PROBLEM A >>
Answer these questions using the mailing-list thread on the JFR TestShutdownEvent fix:
(i) What bug number appears in the subject line?
(ii) At what time did Erik Gahlin send the message that begins "Hi Misha"?
(iii) What call does Erik Gahlin give as a way to let the process sleep indefinitely?

RFR(S): 8217744: [TESTBUG] JFR TestShutdownEvent fails on some systems due to process surviving SIGINT

mikhailo.seledtsov at oracle.com mikhailo.seledtsov at oracle.com
Tue Jan 29 22:58:16 UTC 2019


On 1/29/19 2:48 PM, Erik Gahlin wrote:
> On 2019-01-29 22:51, mikhailo.seledtsov at oracle.com wrote:
>> Hi Erik,
>>
>>   Thank you for review.
>>
>>
>> On 1/29/19 1:26 PM, Erik Gahlin wrote:
>>> Hi Misha,
>>>
>>> I noticed the "60_1000" when I reviewed you change the first time, 
>>> but isn't it better to just let the process hang "forever" (i.e. 600 
>>> s) if it can't be killed than an arbitrary 10 s, which may or may 
>>> not be sufficient?
>>>
>>> Determinism is nice when analyzing test failures. Remove the sleep, 
>>> perhaps adding a System.out, or just let it sleep indefinitely, i.e 
>>> Thread.sleep(1_000_000).

PROBLEM B >>
Reproduce the records word for word, from the line with "Tap the heart" through the end of the records.

DATA SUPPLIED >>

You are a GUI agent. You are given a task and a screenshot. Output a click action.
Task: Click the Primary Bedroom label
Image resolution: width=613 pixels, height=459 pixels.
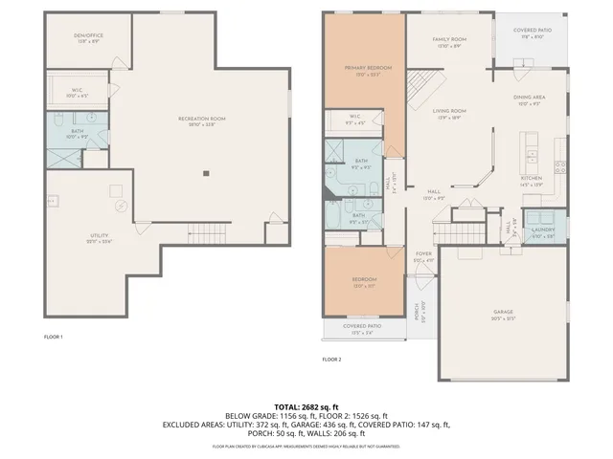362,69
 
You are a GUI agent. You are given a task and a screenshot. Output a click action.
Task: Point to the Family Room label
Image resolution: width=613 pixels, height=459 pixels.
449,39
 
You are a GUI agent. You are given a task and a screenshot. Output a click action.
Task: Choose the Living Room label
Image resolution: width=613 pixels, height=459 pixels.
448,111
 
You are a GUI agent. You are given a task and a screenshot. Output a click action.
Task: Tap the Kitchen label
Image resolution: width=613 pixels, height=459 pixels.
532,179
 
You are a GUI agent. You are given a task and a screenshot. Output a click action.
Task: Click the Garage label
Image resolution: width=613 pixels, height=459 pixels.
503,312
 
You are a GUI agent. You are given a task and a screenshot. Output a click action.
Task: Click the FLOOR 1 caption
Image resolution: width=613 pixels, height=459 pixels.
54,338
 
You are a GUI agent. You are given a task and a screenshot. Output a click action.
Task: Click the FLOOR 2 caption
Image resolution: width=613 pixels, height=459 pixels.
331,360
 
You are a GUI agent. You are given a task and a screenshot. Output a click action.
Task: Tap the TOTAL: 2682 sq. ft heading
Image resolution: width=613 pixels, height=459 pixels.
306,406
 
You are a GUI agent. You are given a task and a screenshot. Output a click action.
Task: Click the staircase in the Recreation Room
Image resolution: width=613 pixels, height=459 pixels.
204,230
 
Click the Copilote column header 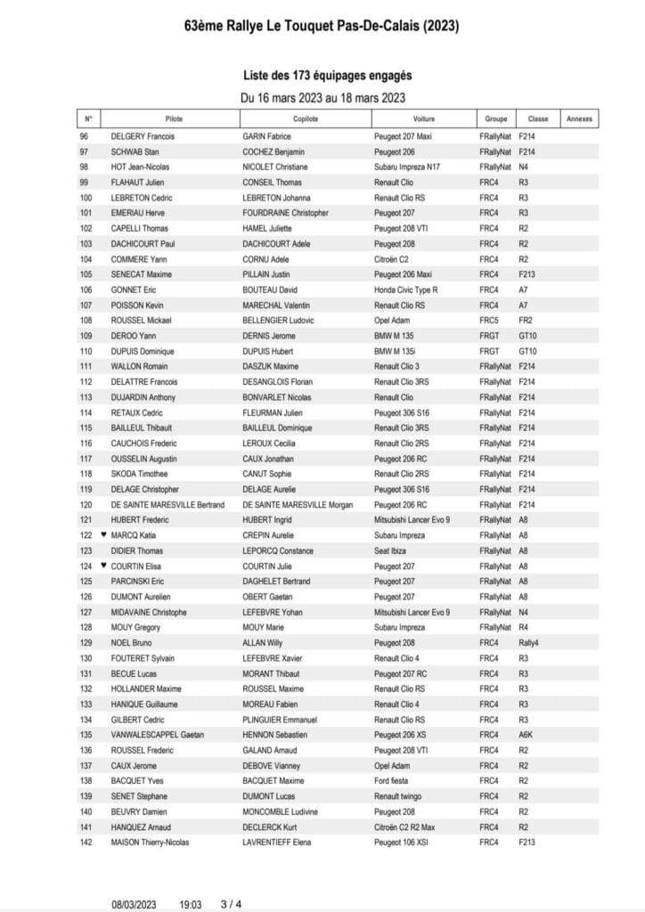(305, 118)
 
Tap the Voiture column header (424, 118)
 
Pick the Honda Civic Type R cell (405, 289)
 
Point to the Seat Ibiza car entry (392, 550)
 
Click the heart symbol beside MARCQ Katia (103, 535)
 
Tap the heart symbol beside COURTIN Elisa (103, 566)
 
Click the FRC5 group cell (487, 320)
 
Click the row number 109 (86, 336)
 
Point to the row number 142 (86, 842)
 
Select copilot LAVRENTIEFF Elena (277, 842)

WRITTEN RESPONSE A >>
(i) 8217744
(ii) 1:26 PM on 1/29/19
(iii) Thread.sleep(1_000_000)

WRITTEN RESPONSE B >>
Tap the heart symbol beside COURTIN Elisa (103, 566)
 
Click the FRC5 group cell (487, 320)
 
Click the row number 109 (86, 336)
 
Point to the row number 142 (86, 842)
 
Select copilot LAVRENTIEFF Elena (277, 842)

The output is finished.